Goal of the exercise
Copy each line from the entries that the word "Vegetarian" appears in.

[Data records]
☆ ☆ ☆
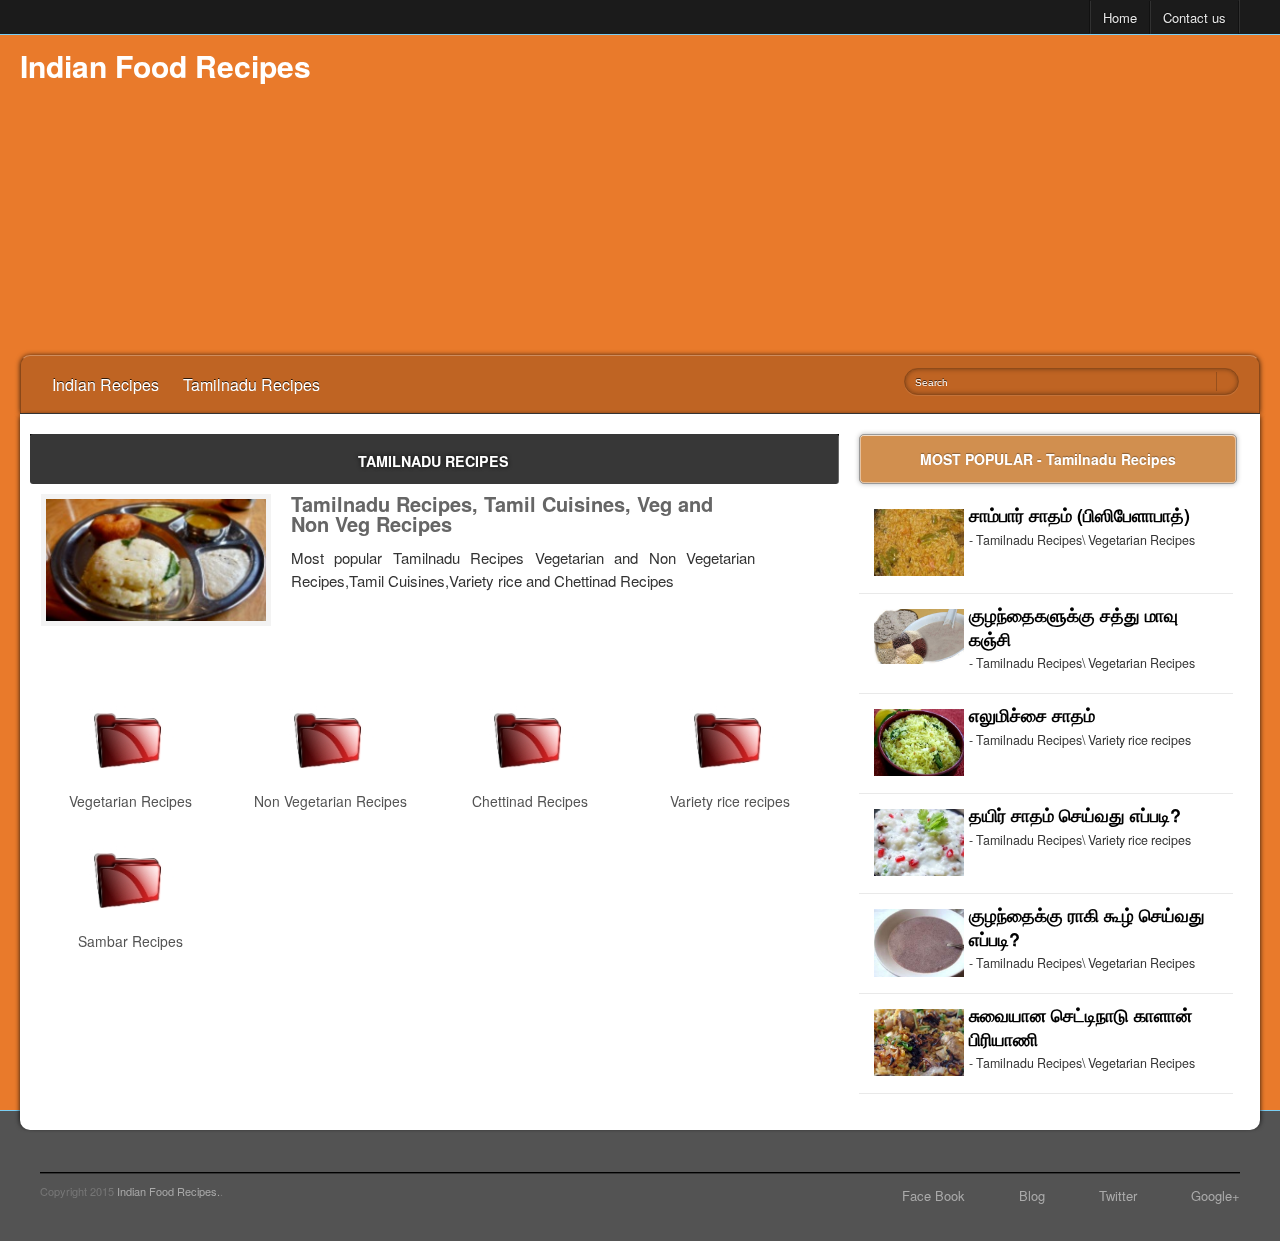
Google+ (1215, 1195)
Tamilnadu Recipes (251, 384)
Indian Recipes (105, 384)
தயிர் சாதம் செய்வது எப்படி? (1075, 815)
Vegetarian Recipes (130, 801)
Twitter (1118, 1195)
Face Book (933, 1195)
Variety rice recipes (730, 801)
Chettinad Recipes (530, 801)
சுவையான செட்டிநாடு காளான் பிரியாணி (1080, 1027)
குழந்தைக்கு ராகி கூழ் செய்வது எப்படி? (1087, 927)
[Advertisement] (896, 195)
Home (1120, 17)
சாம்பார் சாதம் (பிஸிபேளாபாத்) (1079, 515)
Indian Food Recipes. (168, 1191)
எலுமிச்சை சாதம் (1032, 715)
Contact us (1194, 17)
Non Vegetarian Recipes (330, 801)
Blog (1032, 1195)
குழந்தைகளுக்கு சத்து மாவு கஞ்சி (1073, 627)
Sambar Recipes (130, 941)
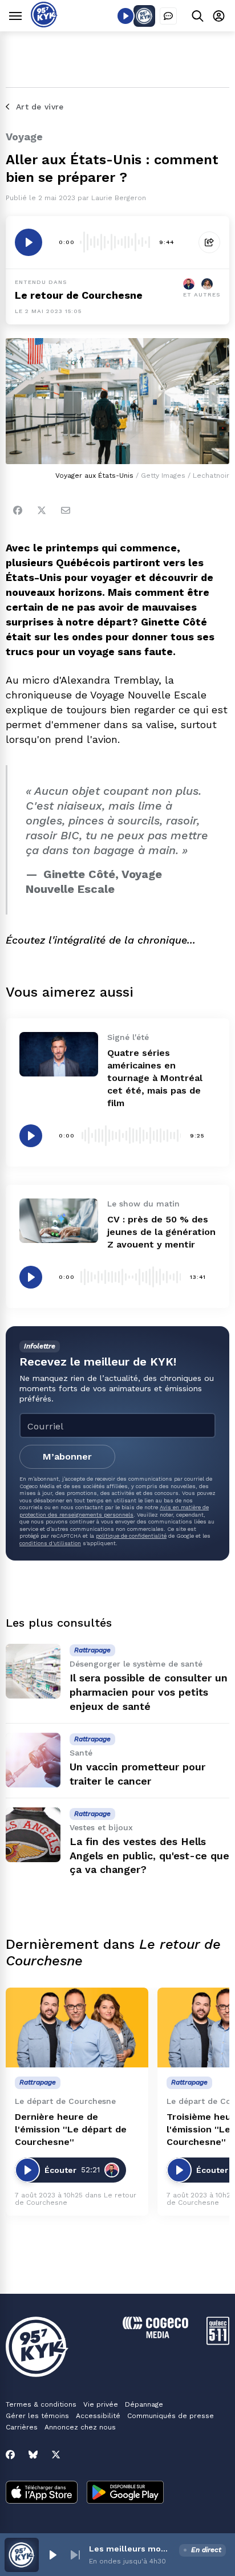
☆ ☆ ☆
Final answer
Vegetarian Recipes (130, 801)
Non Vegetarian Recipes (330, 801)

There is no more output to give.